- Task goal -
Locate all lines in the data below that hold "will" and show them.

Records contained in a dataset
· · · · ·

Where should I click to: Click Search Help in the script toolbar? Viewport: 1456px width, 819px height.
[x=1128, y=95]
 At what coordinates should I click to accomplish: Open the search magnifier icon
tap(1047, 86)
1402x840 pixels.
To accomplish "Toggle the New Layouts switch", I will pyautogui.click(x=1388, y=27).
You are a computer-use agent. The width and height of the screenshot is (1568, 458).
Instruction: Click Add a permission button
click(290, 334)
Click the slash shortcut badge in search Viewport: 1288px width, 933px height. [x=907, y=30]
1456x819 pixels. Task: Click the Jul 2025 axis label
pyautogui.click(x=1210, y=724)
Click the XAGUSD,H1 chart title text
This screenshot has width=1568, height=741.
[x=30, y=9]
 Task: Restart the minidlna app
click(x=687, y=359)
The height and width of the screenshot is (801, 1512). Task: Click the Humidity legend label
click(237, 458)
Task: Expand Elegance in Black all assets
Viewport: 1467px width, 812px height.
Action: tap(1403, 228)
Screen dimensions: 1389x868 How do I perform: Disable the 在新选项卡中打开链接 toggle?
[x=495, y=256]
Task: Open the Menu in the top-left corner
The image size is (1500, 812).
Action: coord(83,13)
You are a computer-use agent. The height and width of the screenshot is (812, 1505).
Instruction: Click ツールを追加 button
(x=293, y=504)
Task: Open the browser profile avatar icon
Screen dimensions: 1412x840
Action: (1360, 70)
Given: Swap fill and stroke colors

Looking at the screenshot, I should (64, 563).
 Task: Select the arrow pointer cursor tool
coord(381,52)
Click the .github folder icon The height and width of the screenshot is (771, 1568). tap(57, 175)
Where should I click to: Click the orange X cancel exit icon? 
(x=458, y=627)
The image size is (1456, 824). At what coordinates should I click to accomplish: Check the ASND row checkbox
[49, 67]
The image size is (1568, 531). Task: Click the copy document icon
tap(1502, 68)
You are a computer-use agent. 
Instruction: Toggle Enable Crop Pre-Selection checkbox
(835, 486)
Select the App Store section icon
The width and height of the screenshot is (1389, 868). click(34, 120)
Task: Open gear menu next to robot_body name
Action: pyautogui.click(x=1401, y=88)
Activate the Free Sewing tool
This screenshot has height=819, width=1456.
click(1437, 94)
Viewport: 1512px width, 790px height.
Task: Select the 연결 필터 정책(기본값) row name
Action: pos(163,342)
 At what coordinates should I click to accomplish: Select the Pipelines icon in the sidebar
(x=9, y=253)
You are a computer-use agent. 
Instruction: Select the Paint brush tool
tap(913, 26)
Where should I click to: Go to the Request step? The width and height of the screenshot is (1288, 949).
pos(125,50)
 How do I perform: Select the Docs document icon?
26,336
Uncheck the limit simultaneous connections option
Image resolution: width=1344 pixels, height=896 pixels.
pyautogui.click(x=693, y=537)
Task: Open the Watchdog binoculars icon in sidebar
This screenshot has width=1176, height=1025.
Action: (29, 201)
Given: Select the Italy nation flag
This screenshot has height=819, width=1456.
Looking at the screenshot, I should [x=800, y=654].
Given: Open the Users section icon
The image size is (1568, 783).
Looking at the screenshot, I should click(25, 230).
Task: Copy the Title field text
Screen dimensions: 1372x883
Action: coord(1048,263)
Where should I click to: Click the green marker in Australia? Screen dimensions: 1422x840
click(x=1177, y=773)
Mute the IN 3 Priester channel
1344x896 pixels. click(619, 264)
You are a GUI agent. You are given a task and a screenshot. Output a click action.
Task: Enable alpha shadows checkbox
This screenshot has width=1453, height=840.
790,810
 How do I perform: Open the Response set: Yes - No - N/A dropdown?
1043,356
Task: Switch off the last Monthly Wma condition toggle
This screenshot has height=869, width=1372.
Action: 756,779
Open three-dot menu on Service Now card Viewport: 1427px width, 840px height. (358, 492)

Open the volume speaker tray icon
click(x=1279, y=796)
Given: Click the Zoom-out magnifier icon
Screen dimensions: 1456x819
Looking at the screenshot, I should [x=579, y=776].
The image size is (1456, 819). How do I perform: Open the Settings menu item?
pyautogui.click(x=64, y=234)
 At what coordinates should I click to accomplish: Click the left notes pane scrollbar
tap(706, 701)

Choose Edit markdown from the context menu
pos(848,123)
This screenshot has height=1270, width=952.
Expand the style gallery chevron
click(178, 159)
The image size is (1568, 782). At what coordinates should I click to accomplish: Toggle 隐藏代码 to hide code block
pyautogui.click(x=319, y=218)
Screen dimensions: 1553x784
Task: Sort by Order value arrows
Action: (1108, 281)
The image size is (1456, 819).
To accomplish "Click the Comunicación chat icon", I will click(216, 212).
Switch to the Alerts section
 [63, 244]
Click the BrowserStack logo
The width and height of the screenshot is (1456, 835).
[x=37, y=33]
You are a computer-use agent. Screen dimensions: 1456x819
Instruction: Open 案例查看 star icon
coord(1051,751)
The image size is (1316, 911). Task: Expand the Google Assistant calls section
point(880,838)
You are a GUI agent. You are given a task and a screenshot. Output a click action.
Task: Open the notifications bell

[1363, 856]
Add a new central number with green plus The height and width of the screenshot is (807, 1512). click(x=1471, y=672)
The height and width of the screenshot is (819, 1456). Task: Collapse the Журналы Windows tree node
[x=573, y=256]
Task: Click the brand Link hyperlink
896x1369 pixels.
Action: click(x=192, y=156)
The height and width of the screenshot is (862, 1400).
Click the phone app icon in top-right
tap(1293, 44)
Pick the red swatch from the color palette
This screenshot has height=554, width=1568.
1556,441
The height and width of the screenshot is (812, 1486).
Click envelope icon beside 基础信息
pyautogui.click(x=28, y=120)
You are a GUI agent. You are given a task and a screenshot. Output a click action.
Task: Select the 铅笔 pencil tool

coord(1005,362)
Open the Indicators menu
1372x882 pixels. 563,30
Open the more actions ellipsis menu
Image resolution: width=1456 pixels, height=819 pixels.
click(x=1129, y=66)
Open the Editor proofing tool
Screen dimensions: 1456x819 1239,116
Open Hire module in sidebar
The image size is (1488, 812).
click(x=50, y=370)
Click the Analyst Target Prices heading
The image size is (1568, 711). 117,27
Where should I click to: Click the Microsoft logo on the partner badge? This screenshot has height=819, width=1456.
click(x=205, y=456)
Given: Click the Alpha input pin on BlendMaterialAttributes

· · · · ·

- Solution for this problem -
To accomplish "Toggle the New Layouts switch", I will pyautogui.click(x=1388, y=27).
To accomplish "Click the Comunicación chat icon", I will click(216, 212).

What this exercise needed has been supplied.